I had some time last week and this week-end to make progress on the G’MIC Machine-Learning library, and I’m very happy to announce that I’ve been finally able to set up a first filter that uses ML for the G’MIC-Qt plug-in!

This new filter is simply named Repair / Denoise. It uses a convolutional neural network to denoise images. This filter can be found in the latest developement version of the G’MIC-Qt plug-in (version 3.0.0_pre, posted yesterday at : Index of /files/prerelease). It looks like this at the moment:

It’s a quite CPU-demanding filter, so do not use it if you don’t have at least 4 cores :wink: And even with that, it will take a lot of processing time if your image resolution is large.

There is also an associated command denoise_cnn that can be used from the command line as well (e.g. to batch-process several noisy images):

$ gmic sp colorful,256 noise 15 cut 0,255 +denoise_cnn 0

This example will render this couple of before/after images:

The convolutional neural network used in this filter comes in two flavors:

  • One for processing “soft” noise, trained with images where synthetic gaussian noise has been added in the RGB channels independently (so this is mainly a colored noise).
  • One for processing more “heavy” noise, trained with images where synthetic noise has been added, but this time, in the HSV channels independently.
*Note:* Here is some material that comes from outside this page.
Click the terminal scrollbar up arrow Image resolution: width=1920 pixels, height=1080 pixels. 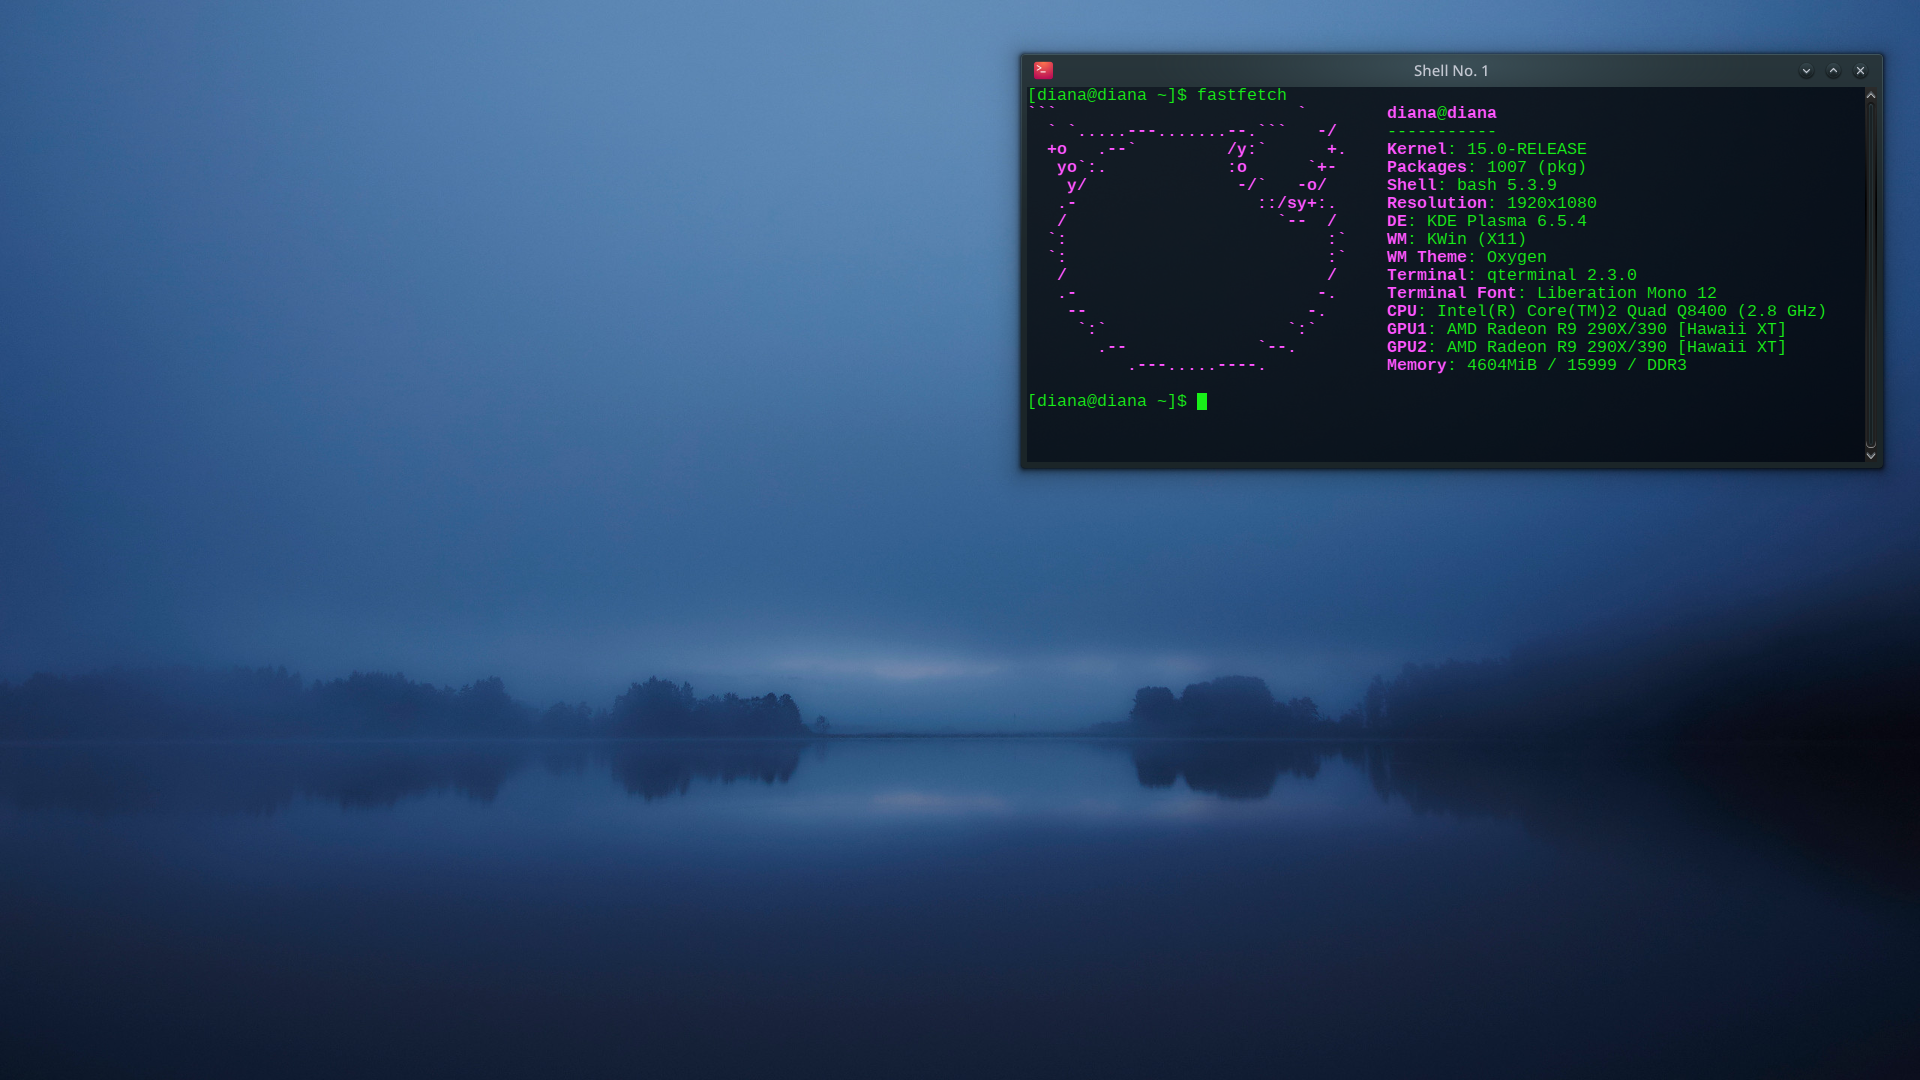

In both cases, thousands of natural images have been used for the training (I’m actually using the Lorem Picsum webservice to build a training set). The synthetic noise added for the training has random amplitude, so that the network is able to adapt itself to different levels of noise.

The network training has been achieved only by using the functionalities of the integrated G’MIC ML Library, which was quite a challenge!
The neural network is basically a simple ResNet, with 11 convolutional layers (3x3conv, with width varying from 64 to 8). Each of the two flavors of this network has been trained during at least 8 hours.

As these neural network are quite shallow, they have less than 100k learned parameters, which means they don’t require a lot of storage (both networks are stored, compressed, in a 720K file).
The network files are then downloaded directly from the G’MIC server when the command denoise_cnn is used for the first time.

The inference of the network is done “patch by patch” (with patch size 64x64), so image patches can be processed in parallel.

Well that’s it! I’m very happy because all this is the result of hundreds of hours thinking about the design of the ML library structures, learning how neural network training works, implementing the whole stuff from scratch, and finally testing and debugging for hours… But finally, with a result!

A lot of things remain to be done, but for me, this is a first milestone for having ML-based image processing algorithms in G’MIC.

Stay tuned :+1:

18 Likes

This seems like a very good time to keep a close eye on g’mic developments! Maybe some parts will be useable in filters without advanced knowledge eventually? Even without using the ML directly, I noticed there are a lot of new “support” commands and math functions which can be useful too.

3 Likes

Interesting development! I would only recommend to remove the cached file in case of any errors or allowing a forced loading via internet.

That’s great David, thank you!

1 Like

It runs surprisingly fast even on my old laptop - although I haven’t tested with really large images - under 30s most of the time. Perhaps somebody will find the time to do comparisons vs other algorithms, but at least with artificial noise the output is clean (only some faint blotches visible). Seems like a great start :slight_smile:

2 Likes

This is great work that I highly appreciate. Keep on!

I’m deeply impressed on how such a quality tool/framework is freely (as in freedom) available for all of us. Thank you David!

You, your colleagues and your research institute rocks!

P.D: A very interesting filter would be one doing “automatic” background removal or some kind of “shape mask”, maybe providing some guidance with three colors/masks/markers: background, foreground and ambiguity zones (where NN will have it’s primary role).

1 Like